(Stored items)
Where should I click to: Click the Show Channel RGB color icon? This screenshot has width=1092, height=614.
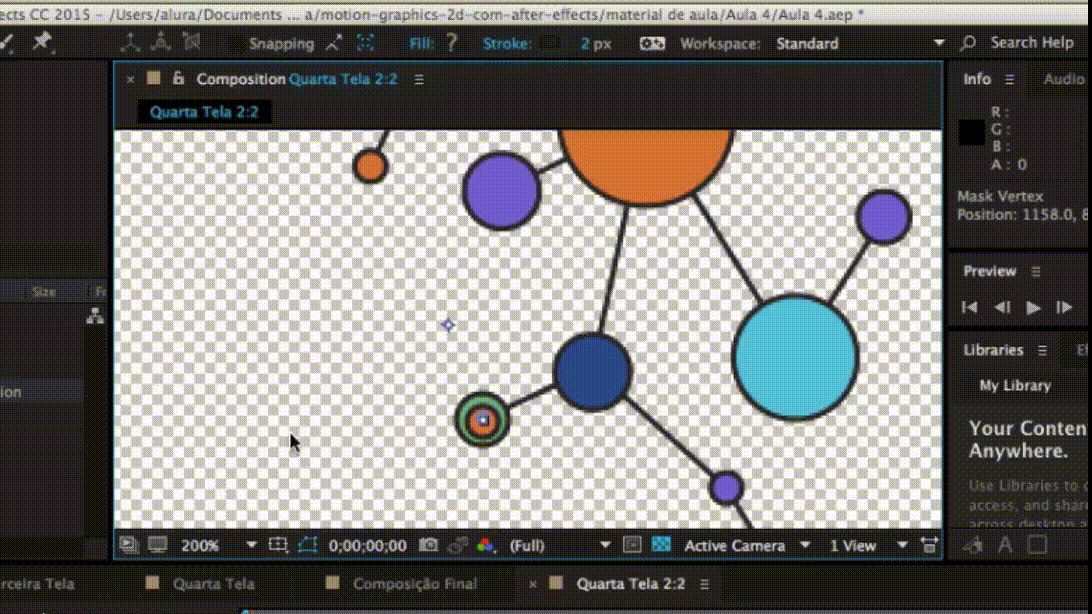[x=486, y=545]
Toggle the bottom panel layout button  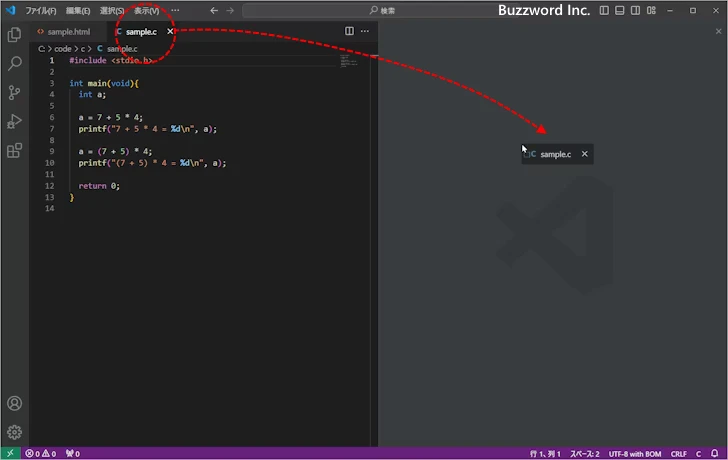(x=620, y=10)
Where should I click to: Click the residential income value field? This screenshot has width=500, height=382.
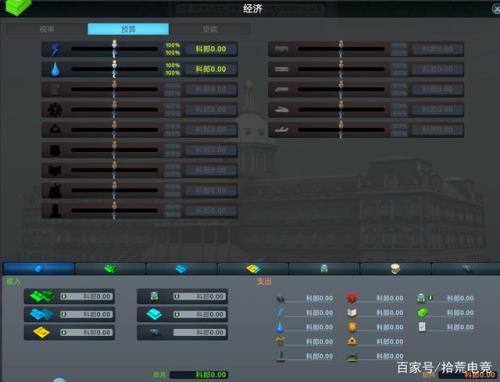click(x=86, y=296)
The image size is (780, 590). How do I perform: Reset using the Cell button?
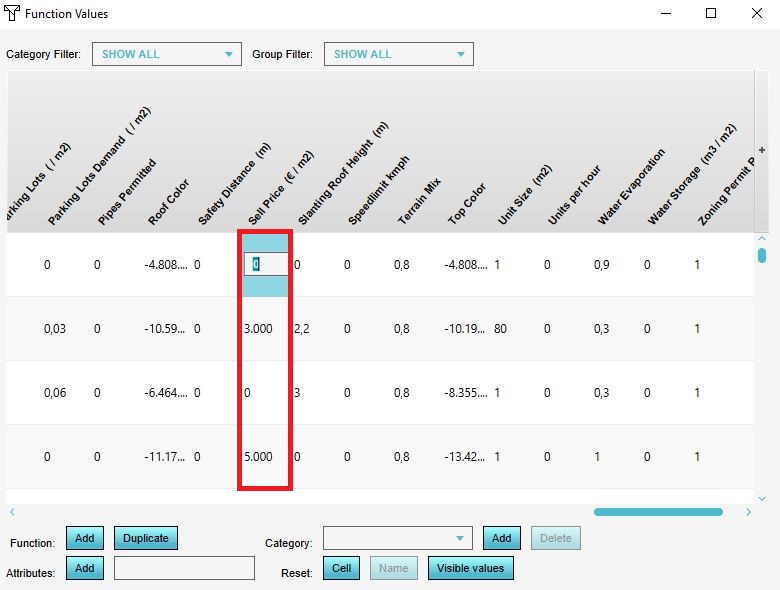pos(342,568)
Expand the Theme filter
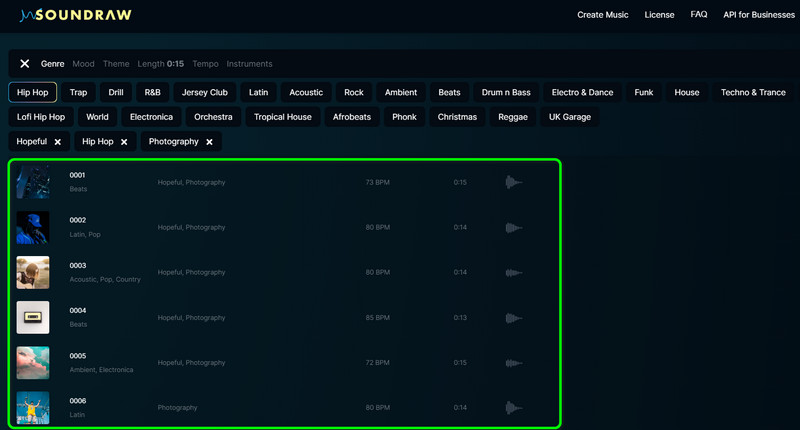The height and width of the screenshot is (430, 800). click(116, 64)
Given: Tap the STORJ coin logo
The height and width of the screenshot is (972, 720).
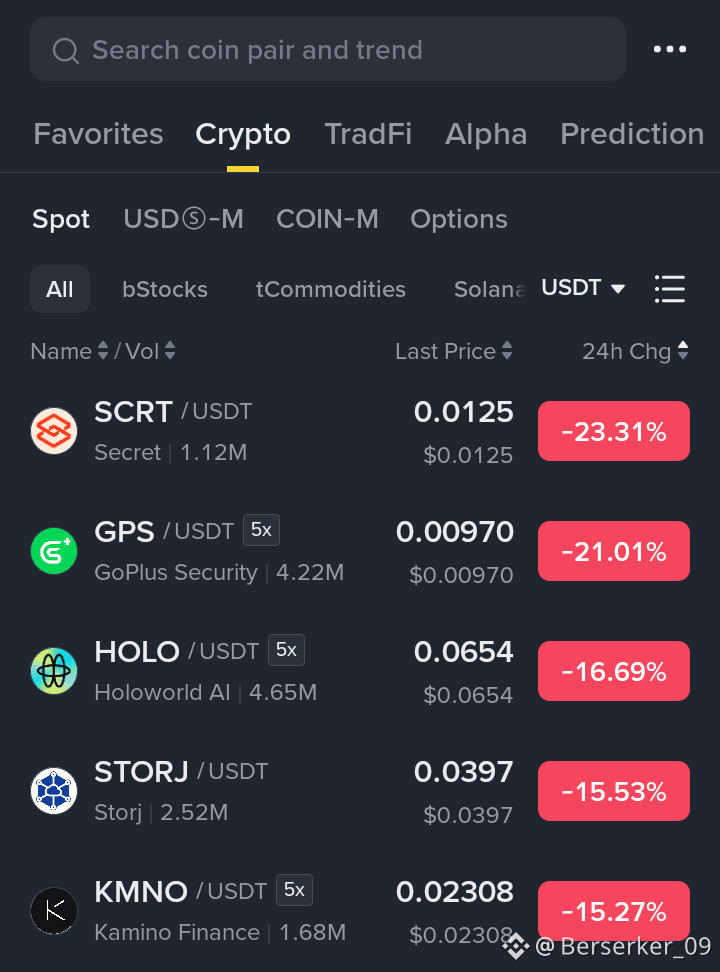Looking at the screenshot, I should click(54, 790).
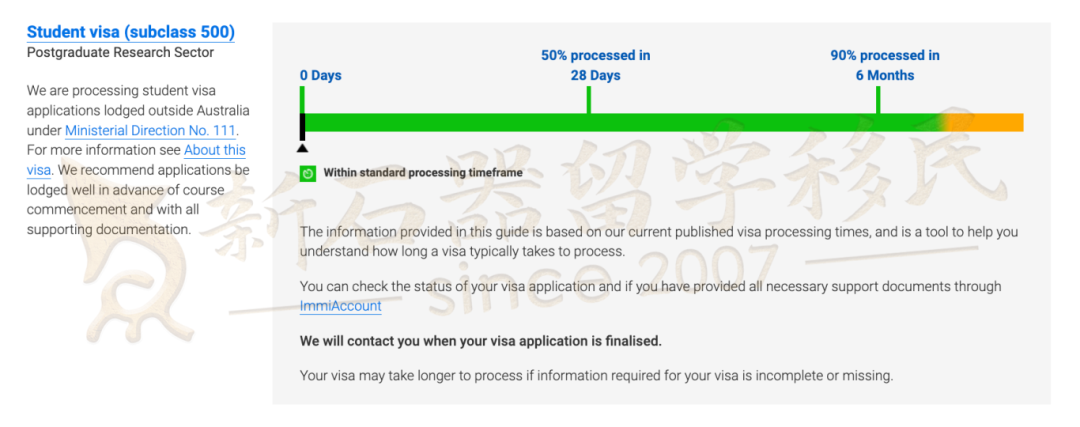Click the black current-position marker on the bar
Image resolution: width=1080 pixels, height=427 pixels.
tap(302, 127)
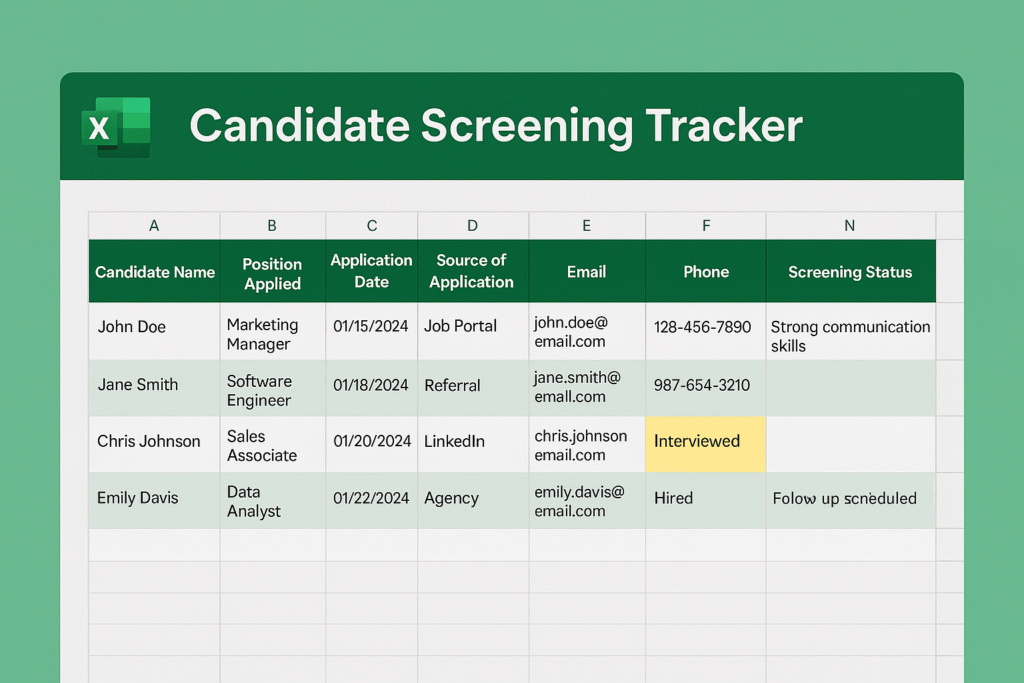Select the Referral source cell

[x=471, y=385]
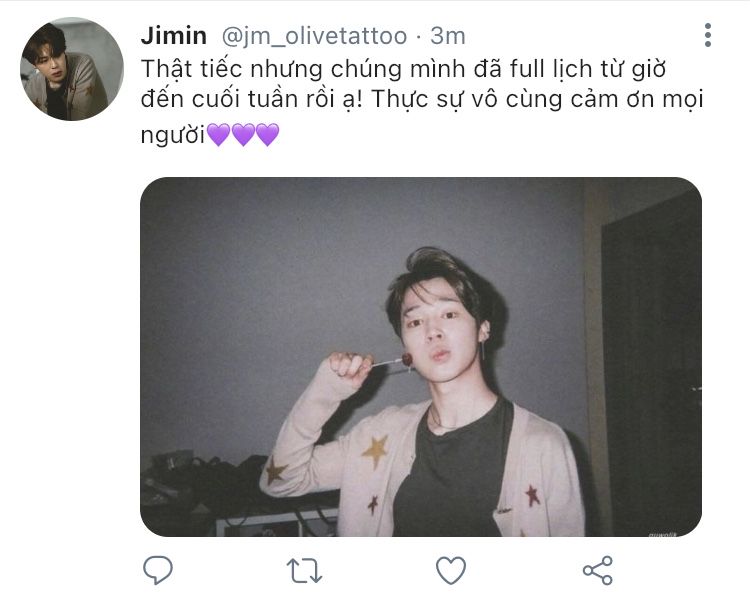750x600 pixels.
Task: Like the tweet with the heart outline
Action: [451, 570]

* [Exercise objective]: Omit the pictures, then extract verbatim only those lines that fall between the line containing "Expand the Theme filter" and the final line of the records above, both included.

* [Your response]:
Expand the Theme filter
The height and width of the screenshot is (430, 800). click(116, 64)
Given: Tap the STORJ coin logo
The height and width of the screenshot is (972, 720).
Looking at the screenshot, I should click(54, 790).
Click the black current-position marker on the bar
Image resolution: width=1080 pixels, height=427 pixels.
tap(302, 127)
Select the Referral source cell

[x=471, y=385]
750x600 pixels.
Task: Like the tweet with the heart outline
Action: [451, 570]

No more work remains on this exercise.